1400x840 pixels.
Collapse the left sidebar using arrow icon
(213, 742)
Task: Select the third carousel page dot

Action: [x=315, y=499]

——

Brief
Copy out all of the material above word for word, keeping every line as it is.

Exercise response
1400x840 pixels.
Collapse the left sidebar using arrow icon
(213, 742)
Task: Select the third carousel page dot

Action: [x=315, y=499]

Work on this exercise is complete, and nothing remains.